Denpasar, Surya Indonesia.net Kepala Kejaksaan Tinggi (Kajati) Bali, Chatarina Muliana buka suara terkait ditolaknya permohonan praperadilan Kakanwil BPN Bali I Made Daging oleh Pengadilan Negeri (PN) Denpasar. Proses hukum kini berada dalam tahap pelimpahan dari Polda Bali kepada pihak kejaksaan selaku penuntut.
“Ini sedang kami koordinasikan dengan penyidik untuk memastikan (penetapan tersangka Made Daging),” kata Chatarina usai sosialisasi KUHP dan KUHAP Baru di Pengadilan Tinggi Denpasar, Jumat (13/2).
Made Daging bersama tim kuasa hukum sebelumnya mempermasalahkan penggunaan pasal-pasal yang sudah hilang dan daluarsa pada KUHP baru yang sudah berlaku sejak 2 Januari 2026. Kajati Bali Chatarina mengungkapkan, penetapan tersangka Made Daging merupakan wewenang penyidik Polda Bali. Chatarina menegaskan kejaksaan akan mempelajari dan berpegang pada KUHP baru. “Karena keputusannya itu kan upaya hukum penyidik. Jadi kita akan mengkoordinasikan itu. Intinya kita akan menegakkan sesuai dengan aturan yang ada,” tegasnya.
Pengadilan Negeri (PN) Denpasar telah menolak permohonan penetapan tersangka yang diajukan Kakanwil BPN Bali I Made Daging, Senin (9/2) lalu. Hakim tunggal I Ketut Somanasa menilai, penetapan tersangka sah dan sesuai prosedur. Tim kuasa hukum Made Daging mengaku menerima putusan hakim, namun tetap memberikan sejumlah catatan. Advokat Gede Pasek Suardika (GPS) mengatakan pihaknya akan membuktikan apa yang telah diputuskan hakim praperadilan pada sidang pengadilan yang menguji pokok perkara.

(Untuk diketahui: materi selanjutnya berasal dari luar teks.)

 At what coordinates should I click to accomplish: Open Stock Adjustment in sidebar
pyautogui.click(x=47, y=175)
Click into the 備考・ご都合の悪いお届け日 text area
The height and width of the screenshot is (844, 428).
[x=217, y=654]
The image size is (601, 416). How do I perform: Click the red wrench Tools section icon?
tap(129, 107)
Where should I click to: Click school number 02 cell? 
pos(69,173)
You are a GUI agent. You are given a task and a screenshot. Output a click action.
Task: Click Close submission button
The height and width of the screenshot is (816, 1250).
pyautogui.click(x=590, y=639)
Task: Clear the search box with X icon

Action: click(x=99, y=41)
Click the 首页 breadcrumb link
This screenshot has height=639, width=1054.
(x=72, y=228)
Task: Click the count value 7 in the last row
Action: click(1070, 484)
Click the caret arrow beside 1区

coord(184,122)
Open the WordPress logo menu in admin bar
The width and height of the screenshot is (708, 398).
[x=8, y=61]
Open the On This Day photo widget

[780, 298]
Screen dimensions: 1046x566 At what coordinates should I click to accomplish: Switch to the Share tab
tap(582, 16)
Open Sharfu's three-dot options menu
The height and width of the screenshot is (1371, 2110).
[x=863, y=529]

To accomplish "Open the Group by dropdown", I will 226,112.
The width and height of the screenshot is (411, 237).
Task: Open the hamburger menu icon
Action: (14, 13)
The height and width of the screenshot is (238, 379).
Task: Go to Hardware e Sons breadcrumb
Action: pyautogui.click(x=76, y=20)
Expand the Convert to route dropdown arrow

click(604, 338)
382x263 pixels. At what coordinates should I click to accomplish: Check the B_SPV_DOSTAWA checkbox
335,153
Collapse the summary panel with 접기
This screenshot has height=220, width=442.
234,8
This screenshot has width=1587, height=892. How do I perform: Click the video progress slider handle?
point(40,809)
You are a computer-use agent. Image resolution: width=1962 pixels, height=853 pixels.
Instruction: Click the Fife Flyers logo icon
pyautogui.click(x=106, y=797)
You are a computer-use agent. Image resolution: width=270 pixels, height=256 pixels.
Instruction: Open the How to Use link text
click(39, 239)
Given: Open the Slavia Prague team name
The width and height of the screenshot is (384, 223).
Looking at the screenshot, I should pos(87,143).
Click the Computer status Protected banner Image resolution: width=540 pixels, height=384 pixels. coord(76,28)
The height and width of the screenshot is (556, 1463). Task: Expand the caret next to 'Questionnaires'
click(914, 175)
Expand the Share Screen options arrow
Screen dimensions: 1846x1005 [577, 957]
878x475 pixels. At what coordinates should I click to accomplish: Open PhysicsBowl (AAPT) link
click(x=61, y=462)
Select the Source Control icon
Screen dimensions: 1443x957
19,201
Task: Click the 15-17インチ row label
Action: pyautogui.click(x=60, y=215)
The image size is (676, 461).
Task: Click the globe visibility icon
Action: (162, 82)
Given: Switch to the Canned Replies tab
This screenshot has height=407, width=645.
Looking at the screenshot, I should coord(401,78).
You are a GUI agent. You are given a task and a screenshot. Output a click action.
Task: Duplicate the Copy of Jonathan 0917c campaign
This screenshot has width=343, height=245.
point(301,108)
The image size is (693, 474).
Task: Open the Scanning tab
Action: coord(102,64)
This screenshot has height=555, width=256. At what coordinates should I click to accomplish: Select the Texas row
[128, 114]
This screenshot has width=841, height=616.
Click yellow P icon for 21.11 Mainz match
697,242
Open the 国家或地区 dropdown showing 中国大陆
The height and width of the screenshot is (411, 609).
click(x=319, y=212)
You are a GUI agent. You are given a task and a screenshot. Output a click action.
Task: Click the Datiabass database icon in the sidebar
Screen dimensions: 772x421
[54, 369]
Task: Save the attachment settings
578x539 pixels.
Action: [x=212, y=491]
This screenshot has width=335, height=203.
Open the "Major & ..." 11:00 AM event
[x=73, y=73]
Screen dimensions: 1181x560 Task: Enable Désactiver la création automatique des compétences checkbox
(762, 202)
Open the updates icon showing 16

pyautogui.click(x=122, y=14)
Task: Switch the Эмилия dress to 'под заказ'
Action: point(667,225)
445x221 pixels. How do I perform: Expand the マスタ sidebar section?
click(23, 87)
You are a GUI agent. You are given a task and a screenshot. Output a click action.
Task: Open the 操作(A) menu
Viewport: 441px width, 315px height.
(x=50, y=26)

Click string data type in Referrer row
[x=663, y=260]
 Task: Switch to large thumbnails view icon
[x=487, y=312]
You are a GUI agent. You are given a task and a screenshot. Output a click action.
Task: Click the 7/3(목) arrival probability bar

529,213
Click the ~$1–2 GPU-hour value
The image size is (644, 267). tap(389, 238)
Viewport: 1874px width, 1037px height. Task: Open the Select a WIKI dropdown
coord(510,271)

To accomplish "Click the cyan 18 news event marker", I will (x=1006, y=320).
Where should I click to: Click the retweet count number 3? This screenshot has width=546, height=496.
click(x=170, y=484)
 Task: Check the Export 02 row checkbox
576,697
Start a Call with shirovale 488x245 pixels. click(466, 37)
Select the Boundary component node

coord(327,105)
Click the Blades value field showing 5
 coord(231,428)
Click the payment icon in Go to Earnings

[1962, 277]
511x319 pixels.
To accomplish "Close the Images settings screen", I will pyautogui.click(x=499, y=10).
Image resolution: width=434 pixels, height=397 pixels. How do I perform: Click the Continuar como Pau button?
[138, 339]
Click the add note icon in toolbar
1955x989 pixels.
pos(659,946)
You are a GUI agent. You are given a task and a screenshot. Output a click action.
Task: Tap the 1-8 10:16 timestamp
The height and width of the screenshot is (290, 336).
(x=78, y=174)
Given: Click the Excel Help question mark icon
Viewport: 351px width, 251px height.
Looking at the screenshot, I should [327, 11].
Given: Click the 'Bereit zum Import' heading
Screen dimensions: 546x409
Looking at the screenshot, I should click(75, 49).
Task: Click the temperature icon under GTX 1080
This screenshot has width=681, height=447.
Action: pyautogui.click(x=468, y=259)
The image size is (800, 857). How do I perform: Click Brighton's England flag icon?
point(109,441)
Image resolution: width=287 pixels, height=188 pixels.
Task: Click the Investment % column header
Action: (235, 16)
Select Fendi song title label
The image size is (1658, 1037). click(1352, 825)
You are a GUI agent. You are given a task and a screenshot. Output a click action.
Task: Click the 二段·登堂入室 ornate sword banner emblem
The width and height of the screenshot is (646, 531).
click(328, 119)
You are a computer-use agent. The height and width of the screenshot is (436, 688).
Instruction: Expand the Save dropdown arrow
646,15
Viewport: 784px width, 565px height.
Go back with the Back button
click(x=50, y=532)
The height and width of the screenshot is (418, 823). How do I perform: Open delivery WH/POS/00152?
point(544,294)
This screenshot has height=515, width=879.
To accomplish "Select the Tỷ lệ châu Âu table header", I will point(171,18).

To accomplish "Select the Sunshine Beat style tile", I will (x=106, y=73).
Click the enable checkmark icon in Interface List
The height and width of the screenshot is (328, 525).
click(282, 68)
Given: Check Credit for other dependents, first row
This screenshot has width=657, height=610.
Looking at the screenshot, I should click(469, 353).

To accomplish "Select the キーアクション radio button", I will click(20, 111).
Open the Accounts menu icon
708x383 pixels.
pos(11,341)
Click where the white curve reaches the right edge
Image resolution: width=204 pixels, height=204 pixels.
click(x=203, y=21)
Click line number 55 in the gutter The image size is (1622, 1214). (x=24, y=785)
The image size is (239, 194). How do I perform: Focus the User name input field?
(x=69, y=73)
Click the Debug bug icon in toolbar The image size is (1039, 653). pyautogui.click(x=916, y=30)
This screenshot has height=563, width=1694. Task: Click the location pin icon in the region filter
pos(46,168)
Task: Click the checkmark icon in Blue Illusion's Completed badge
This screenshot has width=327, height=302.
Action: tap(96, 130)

“Dalam UU KUHP yang baru kasus yang sudah tidak diatur dalam perundang-undangan yang baru dihentikan demi hukum,” jelasnya. Tim kuasa hukum Made Daging mempermasalahkan Pasal 421 KUHP lama terkait kearsipan yang dijadikan dasar sangkaan Made Daging. Sebab, pasal itu tidak lagi dikenal dalam sistem hukum pidana (KUHP baru) yang berlaku saat ini. Berikutnya Pasal 83 UU Kearsipan mengenakan ancaman satu tahun atau denda Rp 25 juta, sehingga sesuai Pasal 136 ayat (1) huruf a UU RI No 1 tahun 2023 tentang KUHP (baru) telah berlaku ketentuan tentang kedaluwarsa yaitu tiga tahun.